Las Provincias

LAS DOS MITADES

Se dice que rectificar es de sabios, pero los que están en la eventual posesión de la sabiduría no tienen que hacerlo. Cristina Cifuentes, presidenta de la Comunidad de Madrid, después de decir que esa región, que es de todos, paga 3.000 millones para que los andaluces tengan sanidad y educación, ha afirmado que ella nunca lo ha dicho. Confiemos en que si alguien se atreve a llamarla imbécil, que más que un insulto sería una definición, ella puede argüir que sus palabras han sido malinterpretadas. Son las que son, porque las palabras quedan y flotan en el aire como los corchos en el agua. Sobre todo si quienes las pronuncian son unos alcornoques que han acertado a colocarse en un puesto clave, del que no es fácil desclavarlos.

Ya sabemos que Cataluña está partida en dos mitades casi simétricas, una a favor de la secesión suicida y otra en contra de la historia y del sentido común. El combate que nació del absurdo y del rencor, aparte de la torpeza estatal, está muy igualado, pero como es imposible dictaminar un nulo, tienen que perder los dos. ¿Cómo se falla una pelea con dos árbitros, si uno da vencedor por 44,9 y otro califica de vencido al que obtuvo el 45,1?. Lo único que está garantizado es la bronca cuando se proclame el veredicto.
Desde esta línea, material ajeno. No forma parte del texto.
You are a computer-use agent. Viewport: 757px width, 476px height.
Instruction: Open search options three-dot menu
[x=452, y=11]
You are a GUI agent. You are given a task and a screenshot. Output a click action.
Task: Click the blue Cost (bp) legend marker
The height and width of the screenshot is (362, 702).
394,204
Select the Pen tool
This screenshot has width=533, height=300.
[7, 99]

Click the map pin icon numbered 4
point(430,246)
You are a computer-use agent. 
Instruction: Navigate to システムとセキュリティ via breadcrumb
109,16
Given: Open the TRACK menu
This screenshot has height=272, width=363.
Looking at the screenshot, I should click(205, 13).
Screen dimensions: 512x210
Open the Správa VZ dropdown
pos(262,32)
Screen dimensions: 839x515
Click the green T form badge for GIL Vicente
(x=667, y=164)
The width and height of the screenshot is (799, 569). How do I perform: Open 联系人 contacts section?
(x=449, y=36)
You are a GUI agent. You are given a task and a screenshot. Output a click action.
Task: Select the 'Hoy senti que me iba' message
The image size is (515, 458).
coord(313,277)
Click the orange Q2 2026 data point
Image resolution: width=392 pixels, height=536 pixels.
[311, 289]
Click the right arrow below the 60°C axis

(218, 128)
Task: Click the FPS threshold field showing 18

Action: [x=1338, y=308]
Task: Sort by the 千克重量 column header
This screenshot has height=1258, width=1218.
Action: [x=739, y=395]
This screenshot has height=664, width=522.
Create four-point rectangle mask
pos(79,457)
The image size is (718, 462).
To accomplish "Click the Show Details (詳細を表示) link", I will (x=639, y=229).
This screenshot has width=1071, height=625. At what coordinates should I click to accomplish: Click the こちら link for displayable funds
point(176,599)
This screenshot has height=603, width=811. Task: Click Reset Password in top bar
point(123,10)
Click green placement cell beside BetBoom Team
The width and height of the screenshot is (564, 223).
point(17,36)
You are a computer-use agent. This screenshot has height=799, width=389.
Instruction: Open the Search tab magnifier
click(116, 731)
Por si fuera poco el lío de barómetros de la Generalitat, Cristina Cifuentes, a la que nadie ha comparado con Simone de Beauvoir, ha ofendido a una comunidad entera, antes llamada región. Siempre presentan disculpas los más impresentables. Hay patriotas de capirote que para defender a su patria chica atacan a la grande. Parece como si la aspiración fuera volver a las taifas. Cada uno en su cubil, pero garantizando a los sindicatos que volverán a subir el sueldo a todos los funcionarios, a ver qué pueden comprar ahora que viene la Navidad y hasta los grandes patronos llaman hermanos a sus esclavos más ejemplares. A algunos les regalan cestas. Creo.